阮玉棠似乎在看手机,根本没注意到这道猥琐的视线。

谢容与手背上的青筋瞬间暴起,一股前所未有的戾气从胸腔直冲天灵盖。

他大步流星地走过去,身形一晃,像座山一样挡在了阮玉棠面前。

谢容与居高临下地盯着那个黄毛,眼神森寒如刀,仿佛在看一个死人。

黄毛被这眼神一激,吓得手一抖,烟头直接烫在了手指上。

“操……”黄毛刚想骂人,一擡头对上谢容与那双黑得渗人的眸子,剩下的话硬生生卡住。

这小娘们的老公不像是好惹的,黄毛咽了口唾沫,灰溜溜地爬起来钻回了自己屋里。

谢容与收回视线,眼底的阴霾还没散去。

他转身,看着毫无所觉的阮玉棠,语气有些重:“以后穿成这样,别出来站着。”

阮玉棠这才擡起头,莫名其妙地看了他一眼:“天热,屋里空调坏了,我出来透透气怎幺了?”

她语气不耐烦,甚至还要翻个白眼。

管天管地,还管她穿什幺?

谢容与深吸一口气,压下心头的火气:“外面坏人多。”

“我不怕,我不也是坏人吗?”阮玉棠嗤笑一声,转身进了屋。

谢容与无奈地跟进去,反手把门锁死。

刚进屋,他就被茶几上的东西吸引了

那是一台崭新的银色笔记本电脑。

最新的MacBook   Pro,顶配,少说也要两万多块。

谢容与愣在原地,手里的那条草鱼还在往下滴着水,滴答,滴答。

为了几块钱的菜钱,他要在菜市场跟人讨价还价半天。

为了省车费,他每天要多走两站路去坐公交。

可她随随便便就买了个两万多的电脑?

“棠棠,这电脑……”谢容与声音有些干涩。

“哦,刚买的。”回答得轻描淡写,就像是在说买了一颗白菜。

谢容与抿了抿唇,把鱼放进厨房,洗了手才走出来。

“你哪来的钱?”他记得她的首饰不是都卖了吗?

阮玉棠动作一顿,不耐烦地啧了一声。

“我还有点私房钱不行啊?再说了,我又没找你要?”

她随口胡诌,其实是今天去当铺把那条她哥给她的红宝石项链给死当了。

反正三个月后人都要走了,留着这些身外之物干什幺。不如换成好的装备,方便她写代码,顺便接点私活搞钱。
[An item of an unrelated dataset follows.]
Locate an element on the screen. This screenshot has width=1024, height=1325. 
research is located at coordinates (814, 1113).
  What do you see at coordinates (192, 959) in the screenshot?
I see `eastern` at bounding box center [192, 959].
她和谢容与都是清大毕业的,他算是她师兄,只不过等她上学的时候,谢容与都在国外进修完毕回来继承家业了。

谢容与抿唇:“可是我们马上要交房租了,这个月的生活费也……”

“谢容与,你烦不烦?”

阮玉棠猛地合上电脑,她擡起头,美艳的脸上写满了厌恶和冷漠。

“我就买个电脑怎幺了?我又没花你的钱!你那个破工作一个月挣那三瓜两枣,还不够我买个键盘的,你有什幺资格管我?”

这话像刀子一样,扎得谢容与心里一抽。

确实,他现在穷得叮当响,连养活她都费劲。

“我不是那个意思……”他声音低了下去。

“那就闭嘴,去做饭,我饿了。”

阮玉棠重新打开电脑,戴上耳机,留给他一个冷漠的后脑勺。

其实她心里正在跟系统邀功:“看见没,这就叫花钱如流水,还要羞辱男主无能,这一波恶毒值能拿多少?”

系统:【……宿主牛逼,奖励剧情纠正值50点!】

晚饭的时候,谢容与做了红烧鱼,阮玉棠平时最爱吃的。

此男在刮鳞片时已将自己哄好,现在又小心翼翼地把鱼刺挑干净,放到她碗里:“棠棠,尝尝这个,那个大妈说今天的鱼很新鲜。”

阮玉棠看都没看一眼,直接把那块鱼肉夹出来扔到了桌子上。

“腥死了,我不吃。”

屋里热得要命,她没胃口,只扒拉了两口白米饭,就放下了筷子。

“我吃饱了。”说完,她起身回到沙发上,继续对着电脑敲敲打打,完全把谢容与当成了空气。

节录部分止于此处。